DIRECTIVE 1
In the fly-fishing passage, what does the watcher lean back against while waiting the other angler out?

SELECTED EXTRACT
....................
Let's say it's a grand afternoon, you head for
your favorite stream to catch a few hours before
dark and just as you make the walk from your truck
to the water you see some 'Old Guy' in your favorite
spot. Let's assume too that you figure he will fish
it on through and so you lean back against a cedar on
the bank and decide to wait him out. You've been quiet
and he doesn't know you're around. Who knows, maybe
you can learn a thing or two. We all can. Look for
the smaller things, the tell tale signs that he may
know a lot about what is going on around him. There
may be much to witness.
For instance, you might see him look to the sky a
few times, noticing the birds. Which ones, how far
above the water they are flying, what are they eating
and is there an insect spinner fall developing above
the tree tops. You could miss these things but he won't.
He could likely tell you the name of the flies in both
Latin and layman. Years of experience produce such
A casual glance at his wrist watch may indicate
how long he figures it will be before the insects
are on the water. He may pause and survey both
upstream and down. Contemplating if he will be
in the right section of water to best take advantage
of the fallen insects, will he be downstream enough
and in good feeding water to take trout.
Are the insects the kind that choose to drop on
fast water or calm. Which fly should he be ready
for and which should he start with. Yes, should
he switch now to an emerger with a nymph below?
Perhaps, perhaps not. Watch him for any signs of
tackle tinkering. Will he need a new leader
combination? New leader and tippet set-up? If so
he will not make a big issue of it, but you may
see him stand motionless with his hands working
at something in front of his chest, rod snugged
under an arm. Thinking, tinkering, working.
Are you seeing any rises yet? Are you absolutely
sure? Can you tell from where you sit if there are
any slight bulges going on out there where he is?
Gentle humps in the water caused by the shoulders
of a fish almost breaking the surface as it turns
back down after taking a nymph just under the surface
film? You may see him look intently at the water.
Looking for floating insects, spent ones or are there
some hatching too. Could happen, could have both at
the same time. Which one will the fish key in on, or
some on each? Yes, that happens too.
You learning anything yet? Keep you eye on him a
bit longer. Now what, he is just standing there.
Filling and lighting a pipe. "Man," you think, "get
on with the fishing!" But, he only stands, arms
folded and stares calmly ahead, waiting, waiting.
....................
[A run of records]
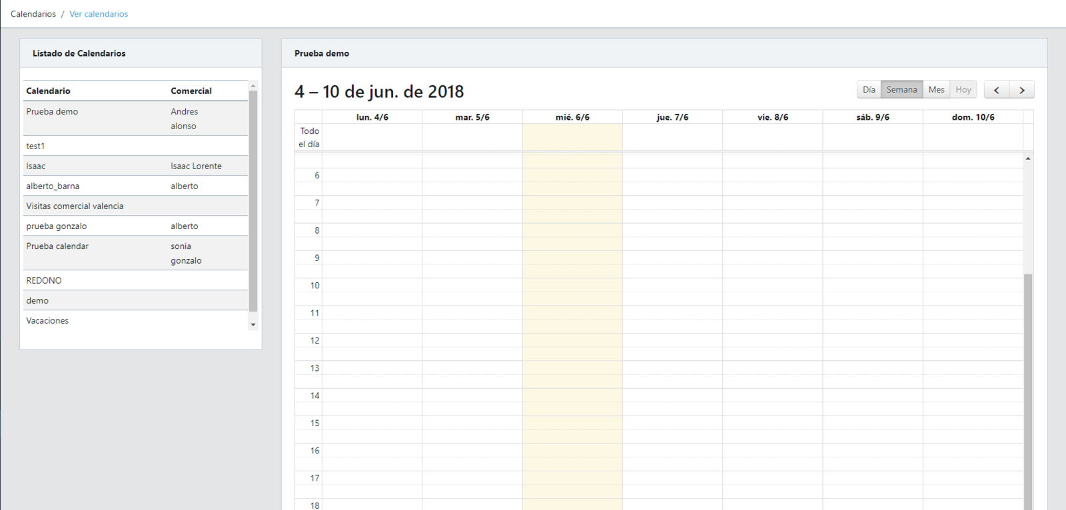This screenshot has width=1066, height=510.
Task: Advance to next week with right arrow
Action: point(1022,90)
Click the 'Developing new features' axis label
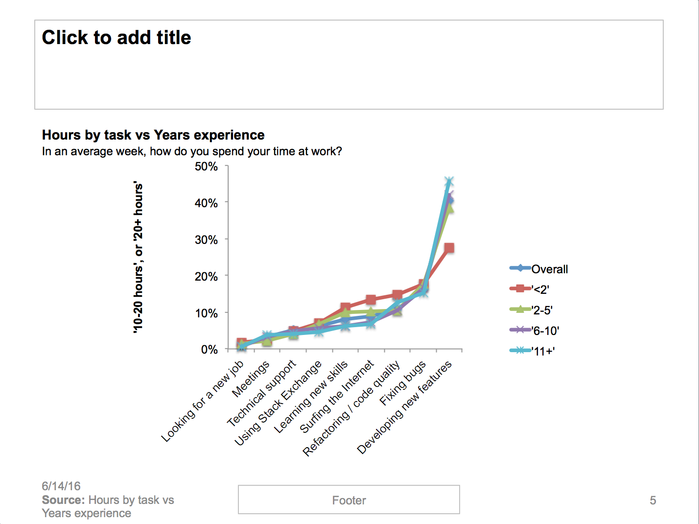 coord(404,408)
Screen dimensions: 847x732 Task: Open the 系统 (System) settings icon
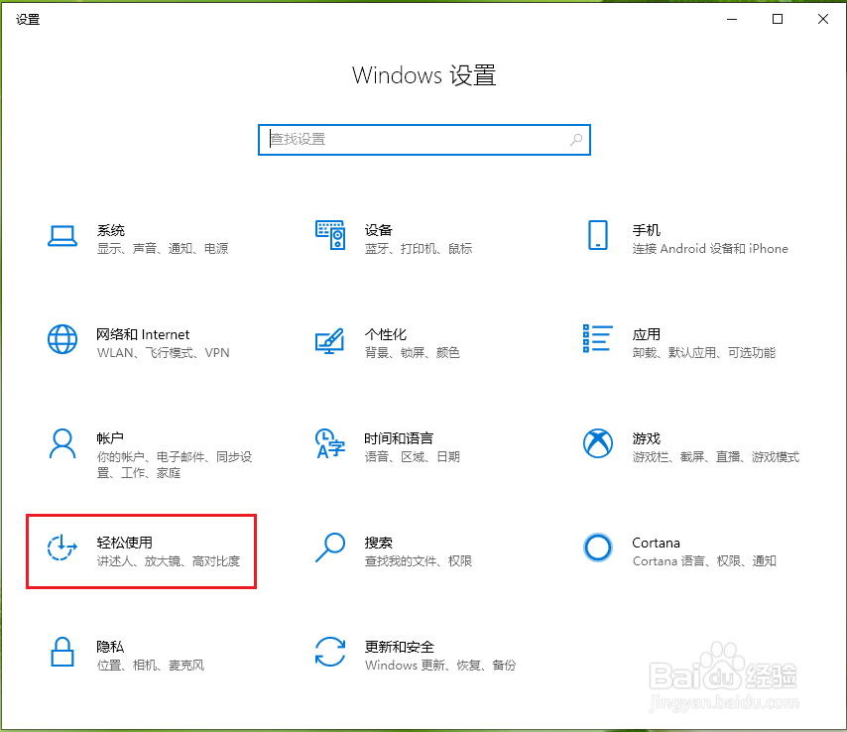click(62, 238)
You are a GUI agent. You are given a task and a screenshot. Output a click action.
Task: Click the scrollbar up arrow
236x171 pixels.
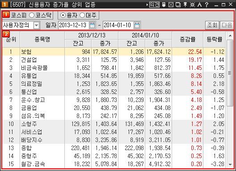coord(230,36)
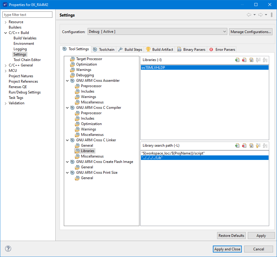Add a new entry to Libraries (-l)
The height and width of the screenshot is (257, 277).
pos(237,60)
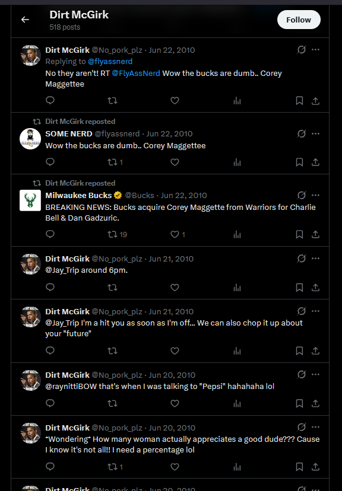
Task: Like the *Wondering* good dude post
Action: 175,467

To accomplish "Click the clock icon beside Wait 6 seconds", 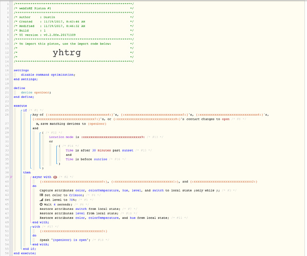I will (41, 204).
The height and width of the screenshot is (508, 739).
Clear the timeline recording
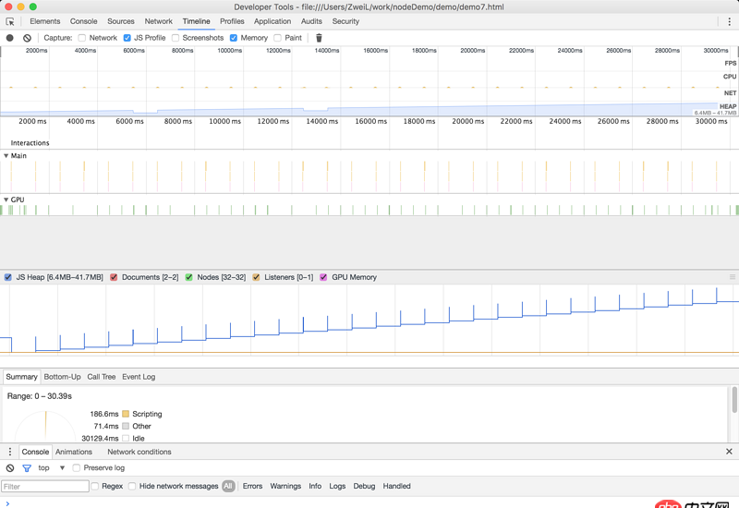tap(27, 38)
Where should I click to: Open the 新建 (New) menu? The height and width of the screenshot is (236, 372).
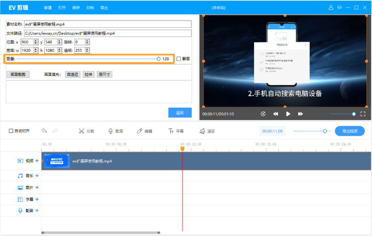(x=48, y=7)
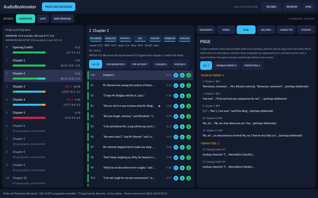Viewport: 318px width, 198px height.
Task: Click the P badge on the title row
Action: click(x=176, y=75)
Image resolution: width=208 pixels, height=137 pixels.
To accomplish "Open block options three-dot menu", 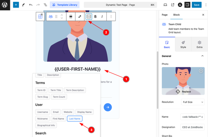I will click(x=111, y=16).
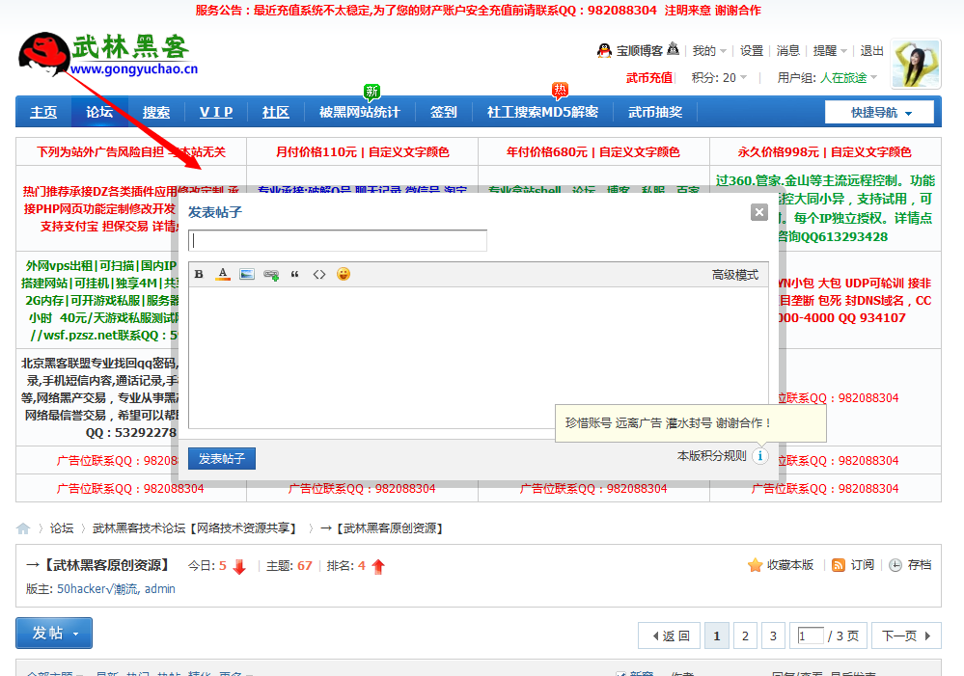Image resolution: width=964 pixels, height=676 pixels.
Task: Switch to 高级模式 advanced mode
Action: [x=734, y=274]
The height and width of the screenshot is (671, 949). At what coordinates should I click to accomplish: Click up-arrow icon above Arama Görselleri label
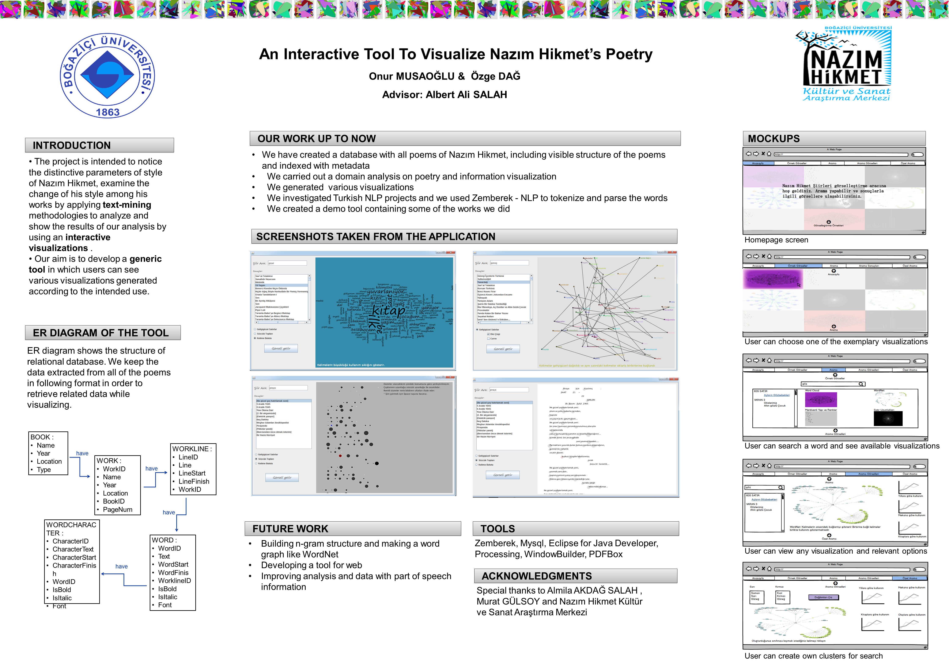(x=835, y=583)
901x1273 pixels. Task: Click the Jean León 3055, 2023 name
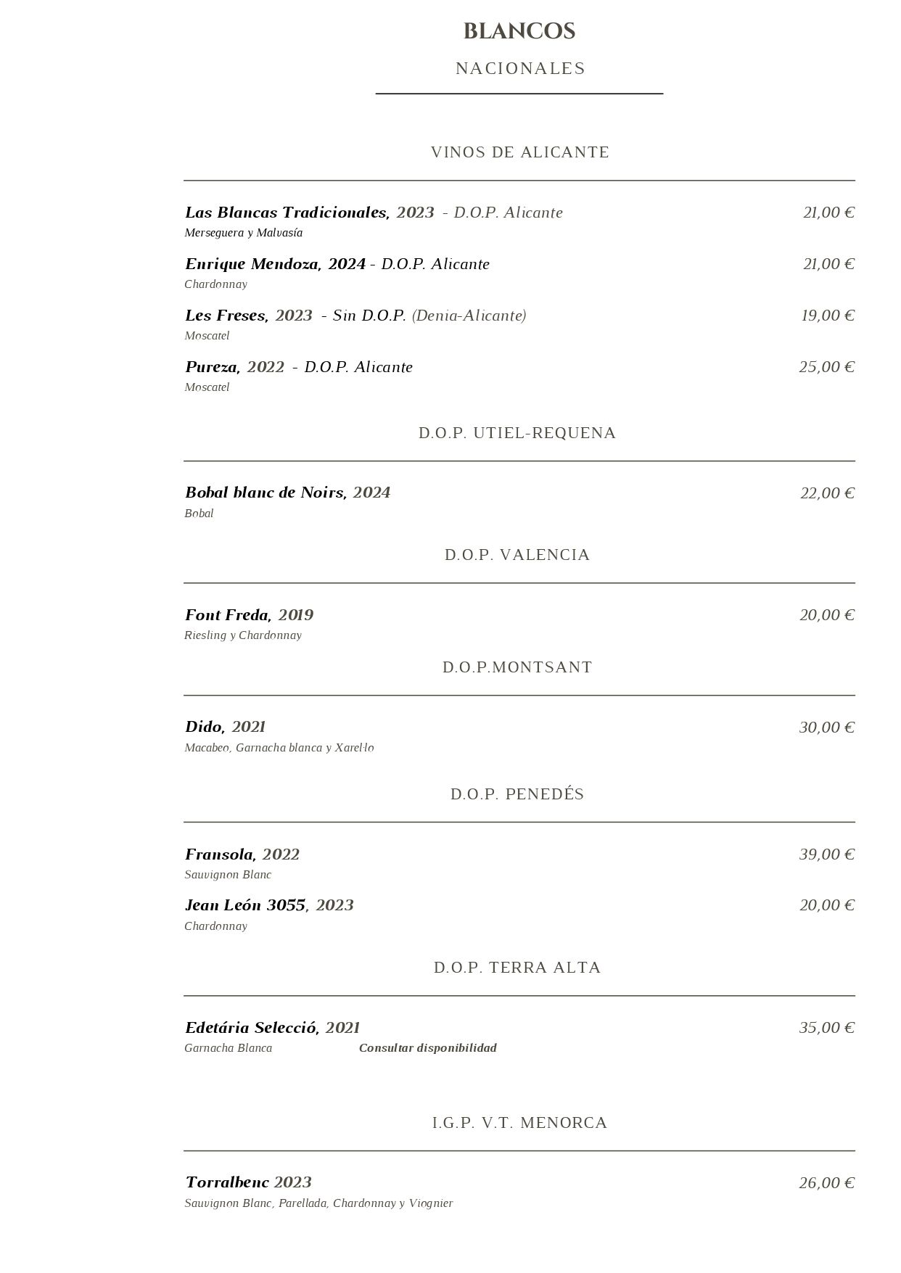click(x=269, y=905)
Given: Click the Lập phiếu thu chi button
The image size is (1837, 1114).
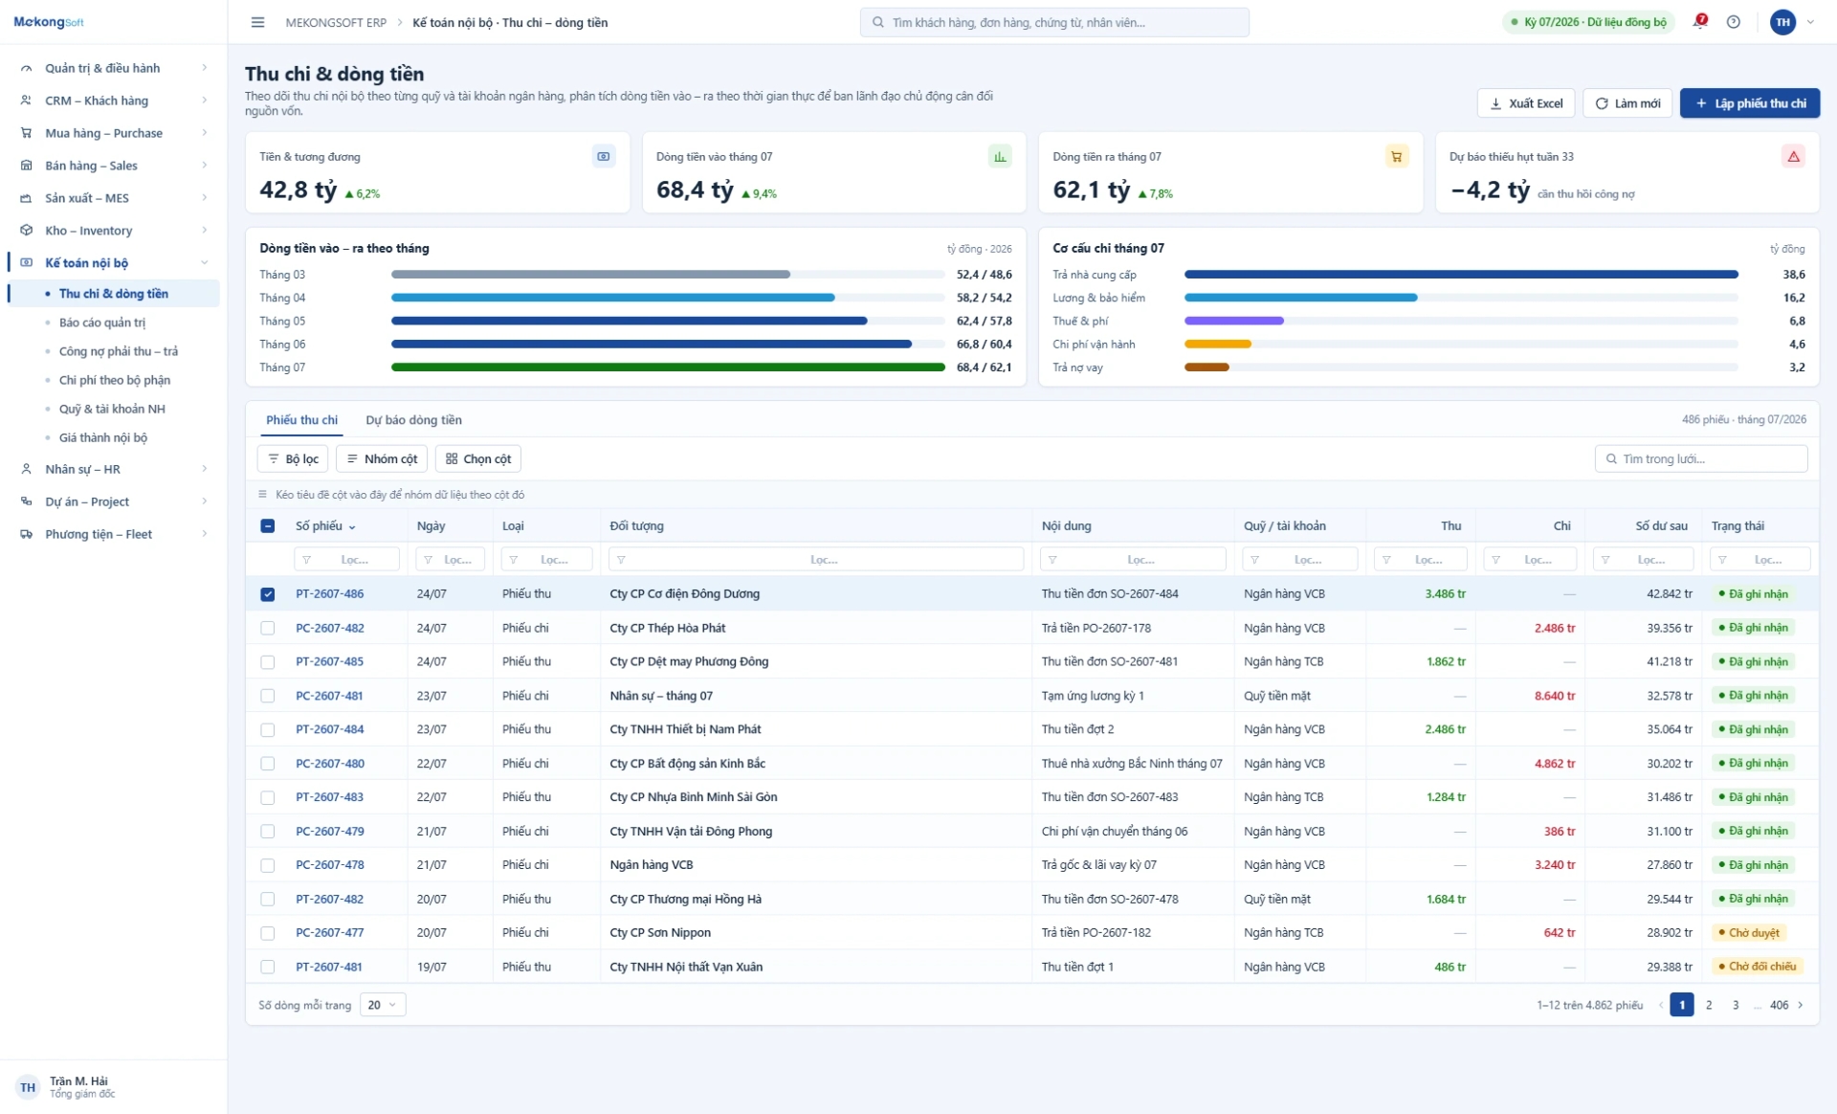Looking at the screenshot, I should [1750, 103].
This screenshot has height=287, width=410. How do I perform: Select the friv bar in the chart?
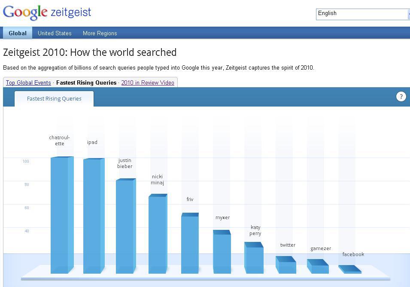point(190,244)
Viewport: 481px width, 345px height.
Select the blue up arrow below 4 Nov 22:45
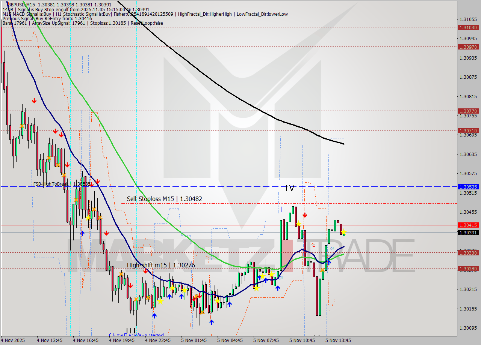click(154, 316)
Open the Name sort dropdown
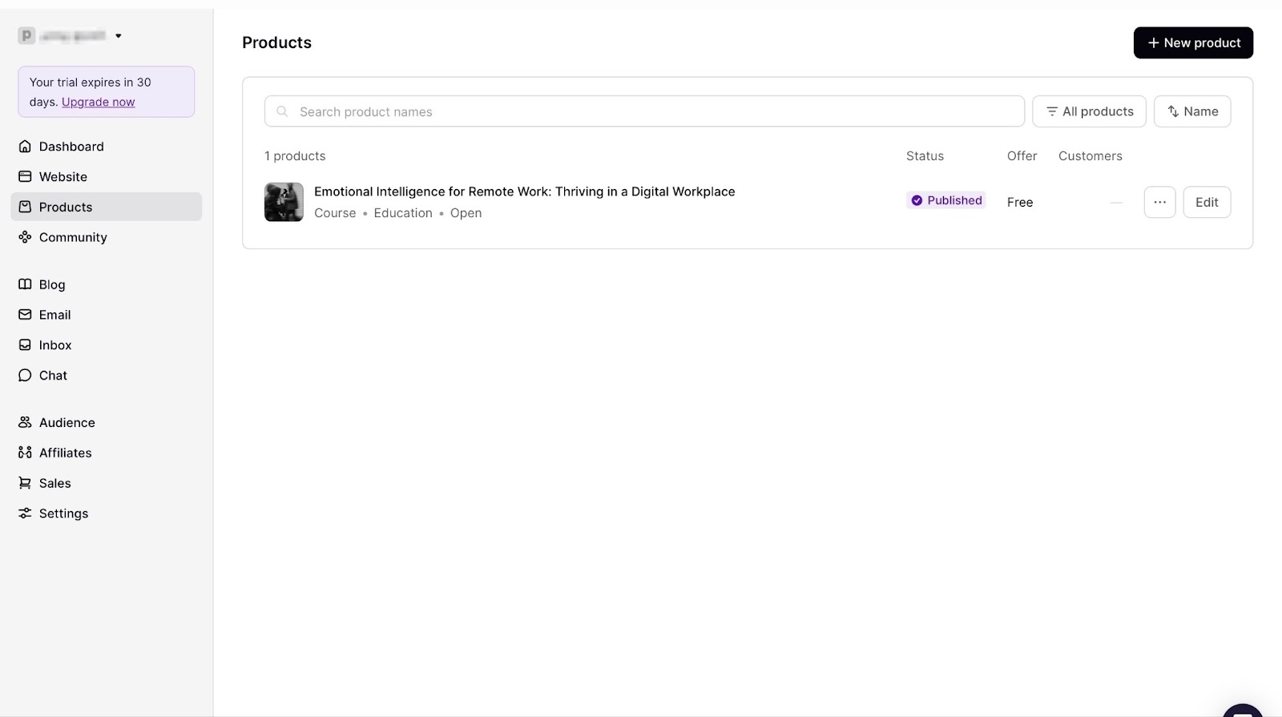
....................
DIRECTIVE 2
Repeat the records starting at the line that contains "This screenshot has height=287, width=410." and ending at the close of the records. Leave the pictures out.

CORRECT OUTPUT 1
A cedar on the bank.

CORRECT OUTPUT 2
This screenshot has height=287, width=410. How do I perform: Select the friv bar in the chart?
point(190,244)
Viewport: 481px width, 345px height.
Select the blue up arrow below 4 Nov 22:45
click(154, 316)
Open the Name sort dropdown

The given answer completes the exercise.